As our theatres begin to reopen, it seems inevitable that we will begin to see work shaped by our current pandemic. No other event has had such a seismic, global impact this century, and given the harsh effects it has had on live theatre, it is no surprise that we'd see that transferred to the stage.
For the Auckland Theatre Company's first commission post-lockdown, they've gone back to the Plague for inspiration. 48 Nights on Hope Street is inspired by Giovanni Boccaccio's The Decameron, a 14th century storytelling epic where seven women and three men, sheltering from the Black Plague, swapped stories every night for a fortnight.
Here, the ATC has assembled five cast members (Carrie Green, Trae Te Wiki, Ravikanth Gurunathan, Jess Hong, Patrick Tafa) to play with the words of five young writers (Freya Daly Sadgrove, Leki Jackson-Bourke, Nathan Joe, Ana Scotney, Cian Elyse White), drawing inspiration from the 10 days that made up Boccaccio's work.
Mercifully, Covid has little to do with 48 Nights. The staging may be socially distanced – the audience is spread across the Waterfront Theatre's stage, rough platforms scattered throughout the crowd as a makeshift stage – but that is the only sign of a post-pandemic work. Rather, the playwrights have generated nine pieces that shine a new light on the big debates that continue to simmer away beneath this pandemic – racism, sexuality, class, religion – creating one of the most energetic, engaging and hilarious hours the ATC has ever produced.
With so many voices involved, an anthology work like this could have easily devolved into a tonal mess. But all nine pieces, stitched together by director Jane Yonge, remain on the same wavelength throughout. Opening gently with White's Wish Upon a Star, the tone is set by Nathan Joe's frenetic How to Write a Love Poem in 2020, a madcap opener that sets the early energy that slowly winds down as the pieces progress, until we reach Ana Scotney's quieter but no less thought-provoking Nathan.

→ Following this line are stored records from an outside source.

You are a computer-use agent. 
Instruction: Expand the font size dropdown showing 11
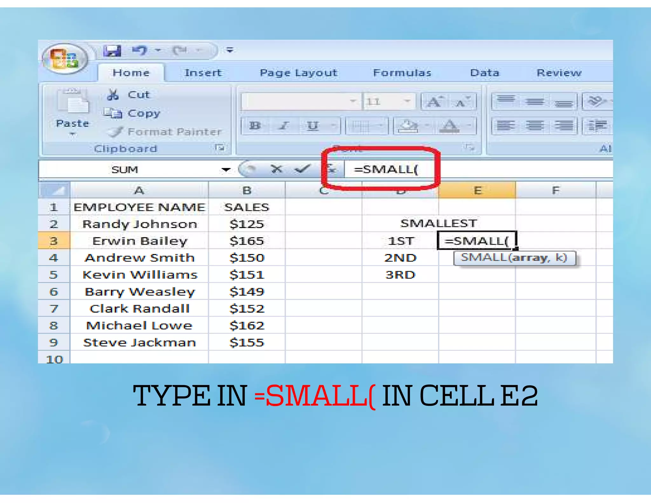pyautogui.click(x=407, y=101)
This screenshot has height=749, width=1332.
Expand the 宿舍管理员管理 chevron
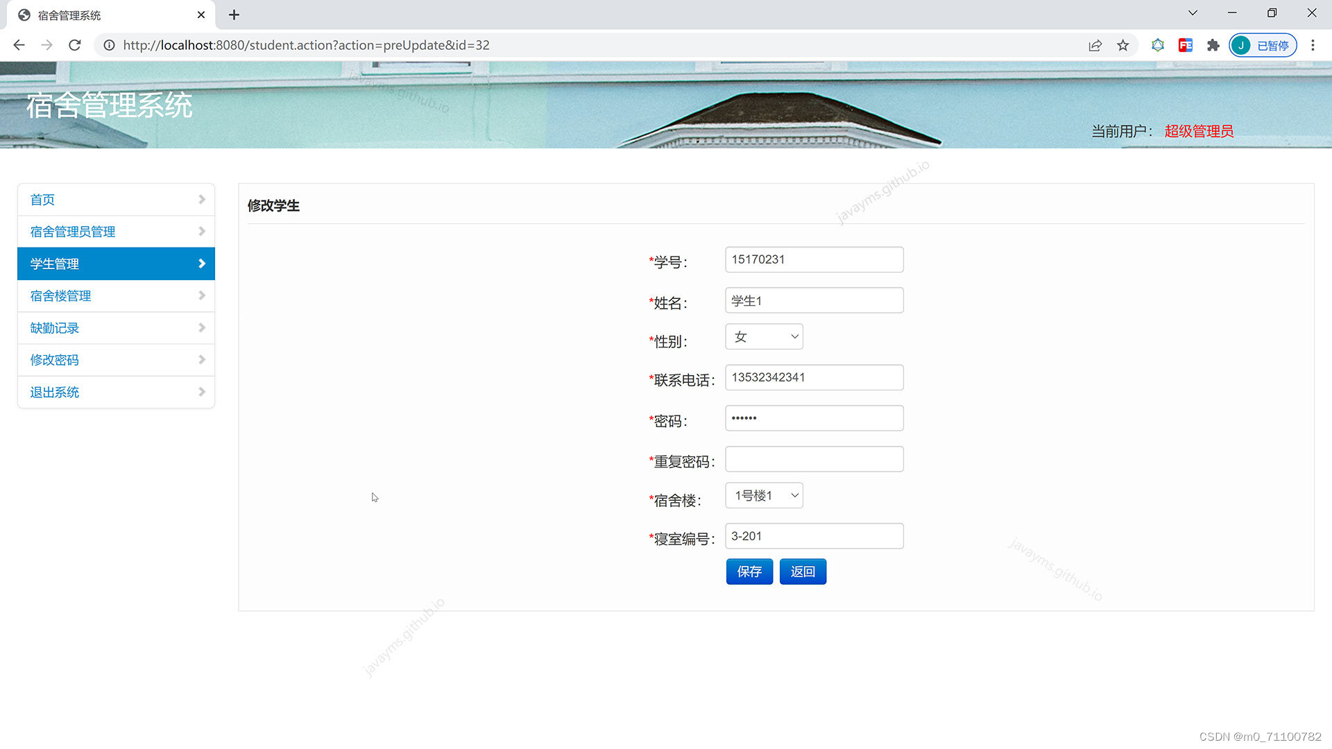tap(202, 231)
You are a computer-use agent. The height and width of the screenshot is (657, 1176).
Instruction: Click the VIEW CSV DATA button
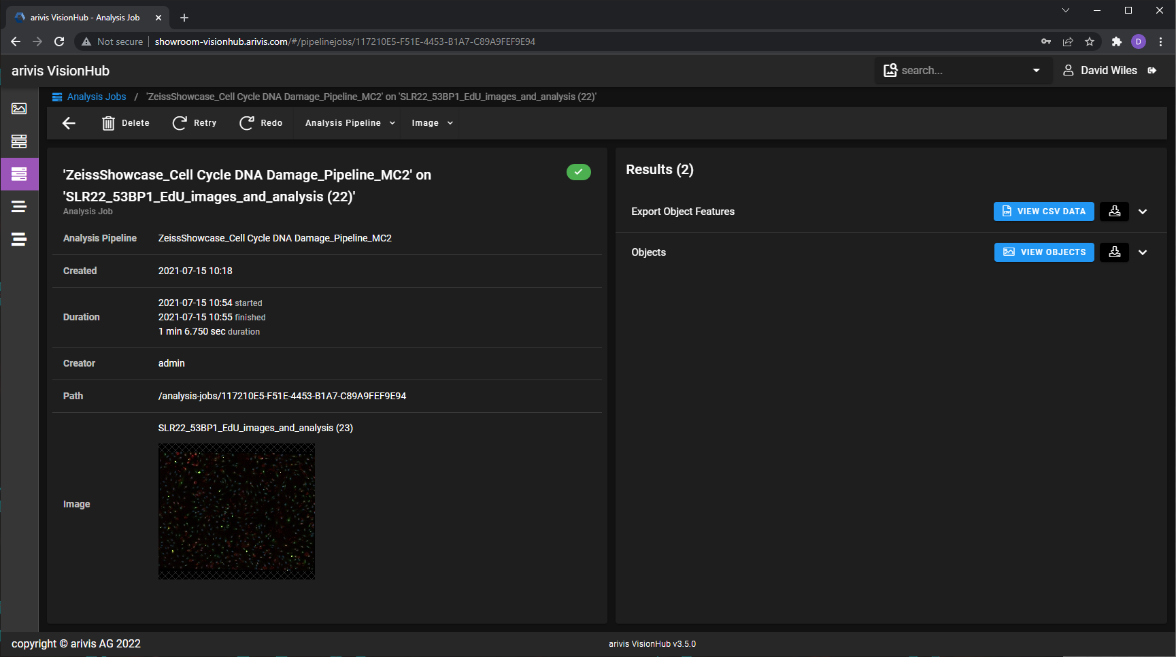1044,212
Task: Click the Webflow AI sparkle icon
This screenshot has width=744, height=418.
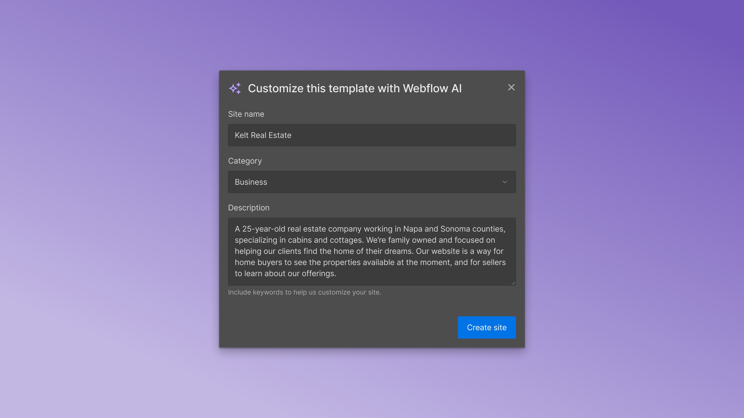Action: point(235,88)

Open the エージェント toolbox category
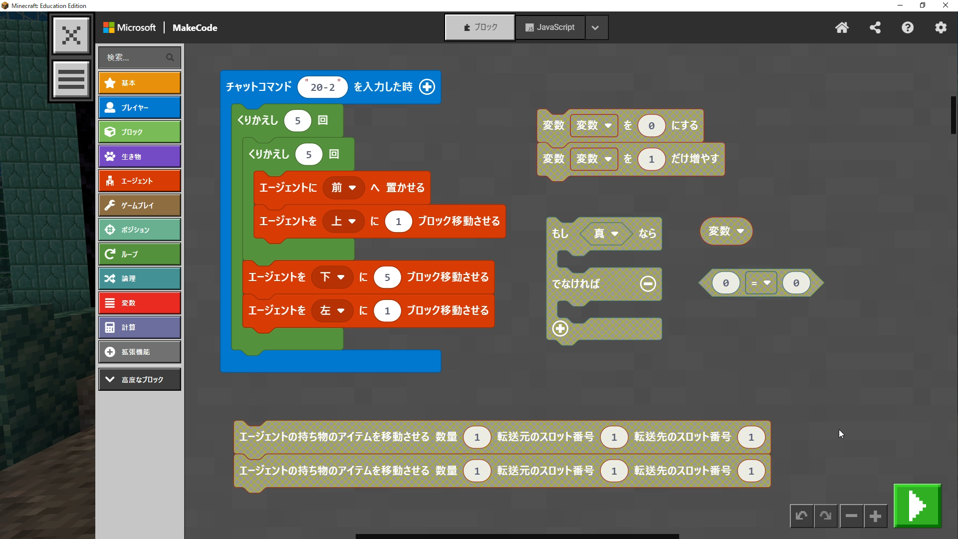(139, 181)
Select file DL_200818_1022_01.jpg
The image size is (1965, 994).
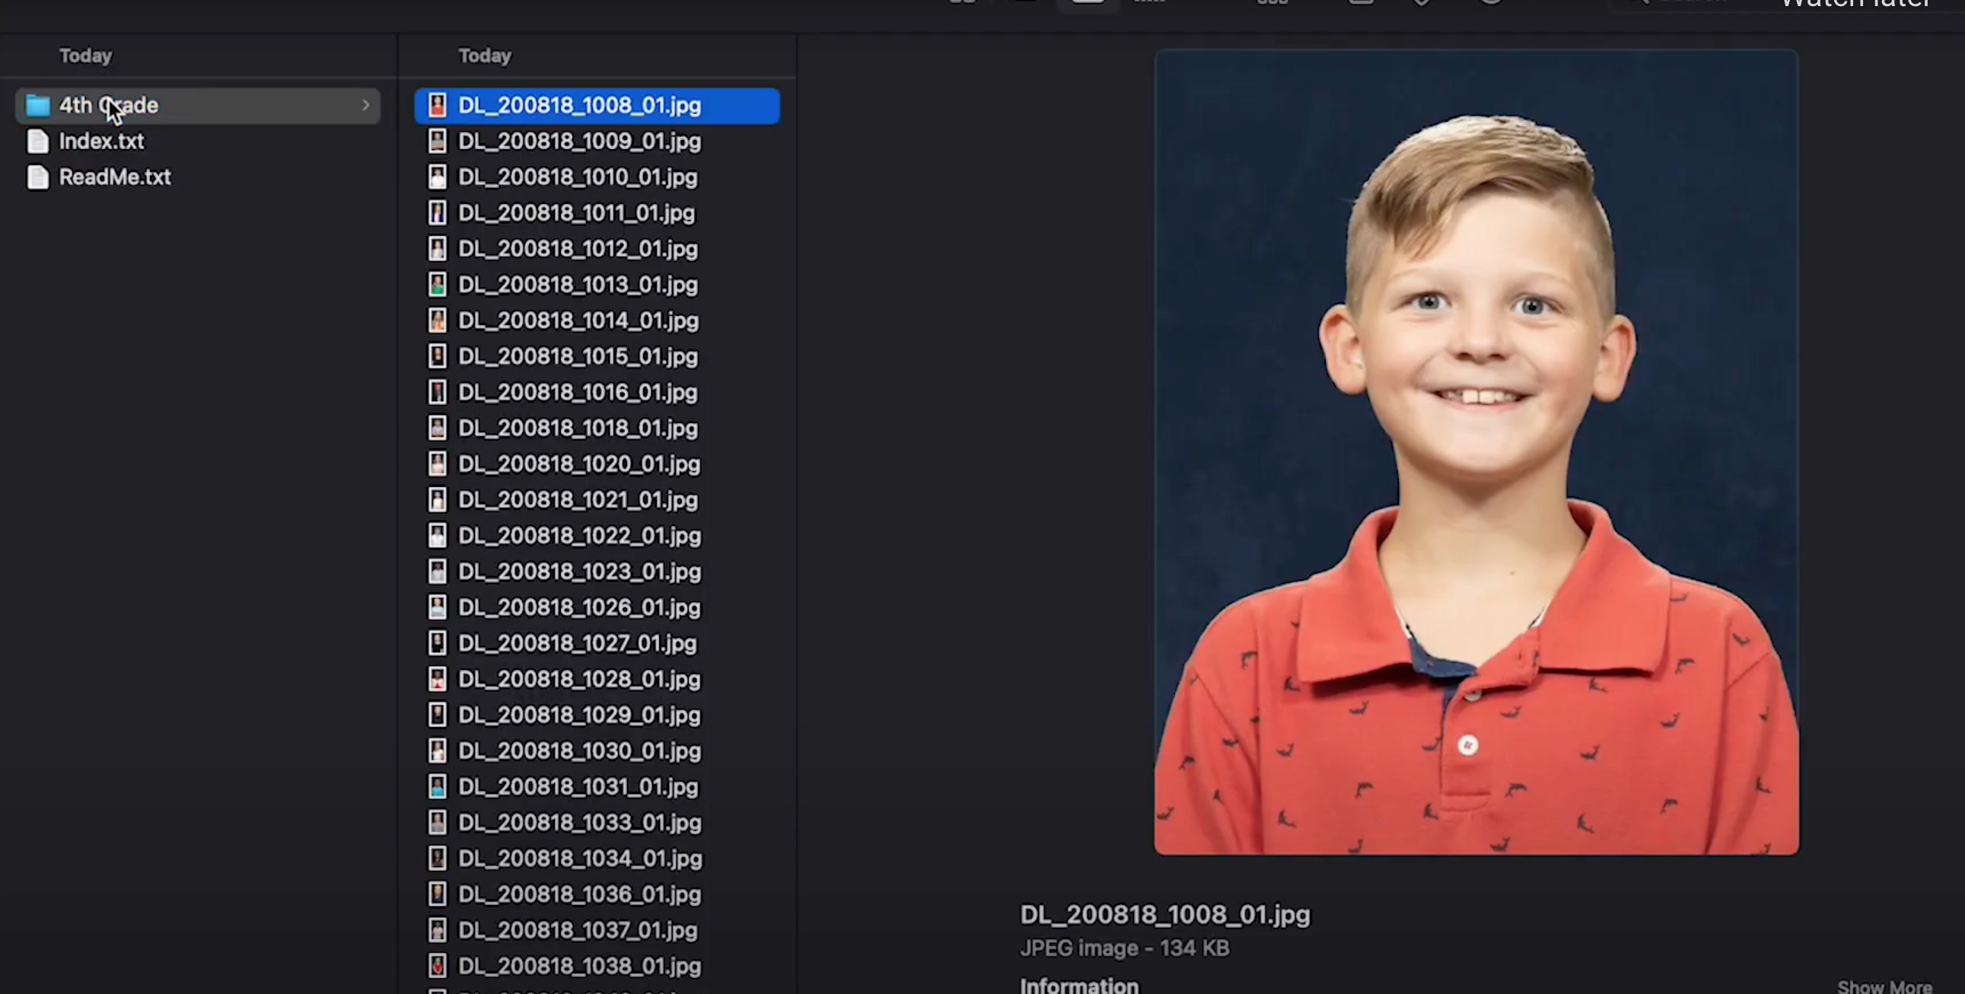[x=579, y=536]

In the middle, Jackson-Bourke's sole contribution, From Mc'Sausage to Mc'Muffin, stands out as the best combination of 48 Nights' many disparate elements. All five stars get to shine in his madcap, comedic gem about sexuality and suspicious lovers, aided by designer Alison Reid's most vibrant costumes, while Kevin Greene's lighting makes full use of the dispersed staging.
Sadgrove brings a similar vibe in Mr Wee Hat, a tightly crafted piece on religious absolution. Trying to single out any one of the five actors seems derivative when each one brings something unique to the many roles they portray, but Green and Tafa's back and forth during Wee Hat as a compulsive liar fooling a priest is a stand out.
Ultimately, every element in 48 Nights delivers, from Yonge's brilliant staging through to Kenji Iwamitsu-Holdaway's ever present but never overwhelming score. It's hard to imagine this being delivered any other way, and I hope that ATC takes note of how brilliant this commission is. As the company, and others, works to rebuild after 2020, they would be wise to use 48 Nights as their foundation, a genius piece of post-lockdown work that shows how to address the elephant in the room without ever speaking its name.